Su aparente pertenencia al género policíaco se desvela mero pretexto instrumental para vehicular el discurrir del espectador a través de los distintos estratos institucionales y socioeconómicos –formales o no, tanto da; interdependientes,  efectivos y por tanto reales- que troquelan la naturaleza de los individuos que pueblan esa enmarañada red acéntrica, multinodal y conformadora de todo cuanto en ella es. Baltimore. Ciudad cualquiera. Constructo más de la era del globalismo capitalista postindustrial.

Sobre el damero de su trazado urbano se desarrolla una partida sin claro propósito para la mayoría de sus moradores. Participantes -que se ignoran serlo- en un fatídico juego de dudosos principios e imposible final, en el que todas las piezas importan. Integrantes de una trama socioeconómica de la que dimana el papel que requiere ser por cada cual interpretado a fin de que ésta sea, y siga siendo, la que es. Con papeles ganadores y perdedores inherentes a su propia concepción y diseño. Y en los que cada uno de los integrantes va descubriéndose. Nos vamos descubriendo.

Porque The Wire no habla sino a uno de uno. De la imperiosa necesidad de saberse ubicado en el contexto en que se es, como única posibilidad abierta a la acción. A la resistencia frente a las aceptadas injusticias inherentes a la realidad estructural que nos aloja. Una incitante invitación a la evasión de la simplista -y muy conveniente- narrativa individualista que, orientada al consumo autosatisfaciente y al desmantelamiento del ciudadano como sujeto político, envuelve como un sudario nuestras mentes.

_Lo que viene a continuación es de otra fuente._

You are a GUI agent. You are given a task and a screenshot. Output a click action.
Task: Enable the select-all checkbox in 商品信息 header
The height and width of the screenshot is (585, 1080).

Así, la serie se erige como un elaboradísimo artefacto narrativo orientado a modificar la percepción distorsionada del sujeto sometido al relato umbilicéntrico impuesto. Comunmente habitado. Una pieza de precisión destinada a ensanchar el horizonte mental del espectador. A profundizar en su reflexión e implicación en el debate público frente a la fatídica y sempiterna reproducción de todos los males y errores que, como sociedad, nos aquejan. A incomodar.

«La ciudad está peor que cuando llegué. ¿Qué dice eso de mí, de mi vida?». Pregunta el autor, haciéndoselo rumiar para sí al Mayor Colvin. Apelando así a la reflexión adulta de la audiencia. Al sentido del deber público que la noción de la realidad social – irónicamente mostrada en la ficción por él creada- propicia.

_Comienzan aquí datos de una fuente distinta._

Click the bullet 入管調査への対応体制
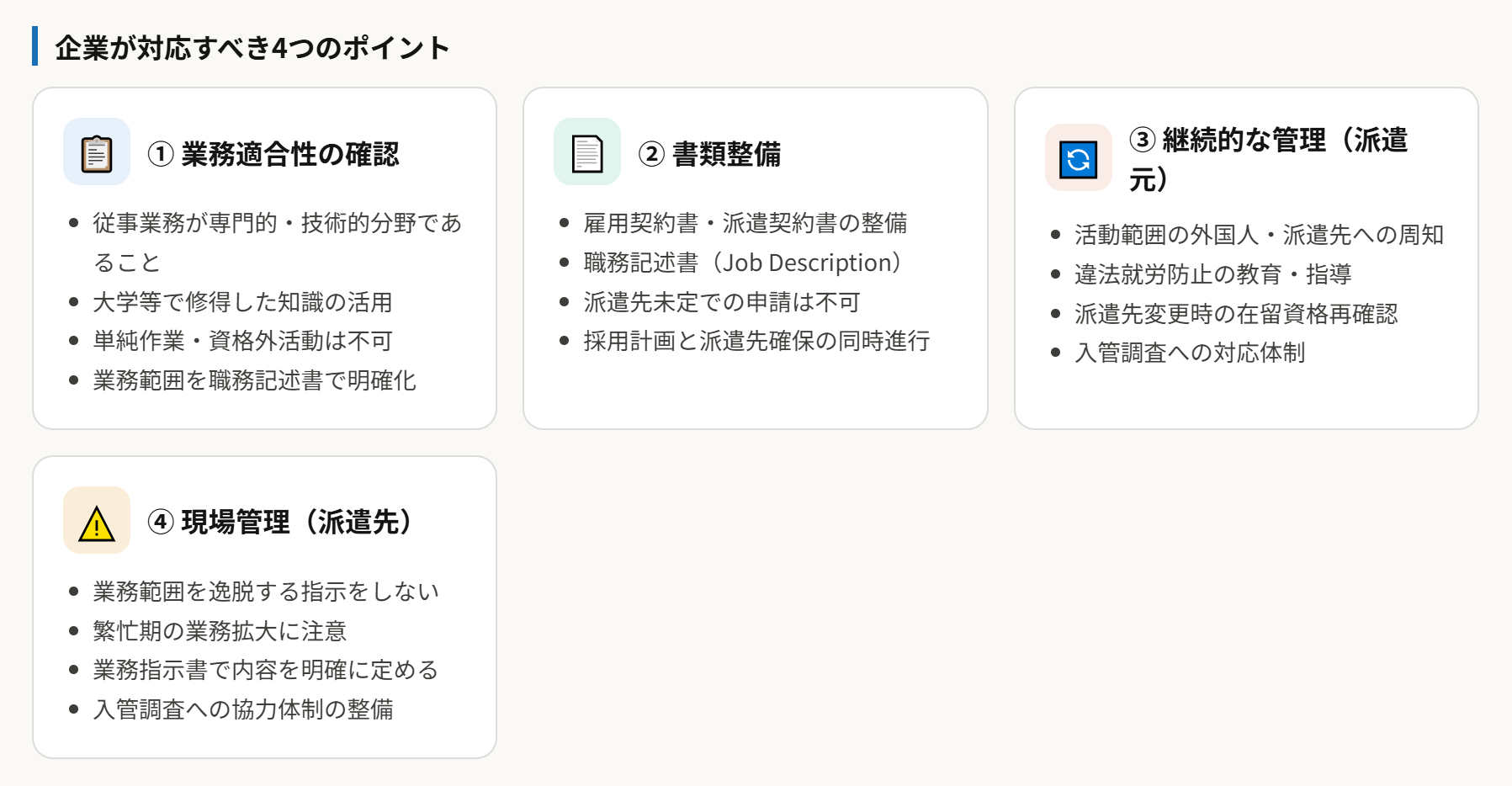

Porque, no son sólo las pobres almas en pena que deambulan en busca de un chute por las inmediaciones de las Casas Bajas de West Baltimore las presas abúlicas de un sistema. Vidas ausentes, inmersas en tragedias sin héroe, aun cuando con heroína. Lo son, igualmente, todos los que ignoran -o desean ignorar- su condición compartida con la sociedad a la que pertenecen. Inhibiendo su compromiso. Olvidando su corresponsabilidad en ella. Negando su parte en el juego. Lotófagos.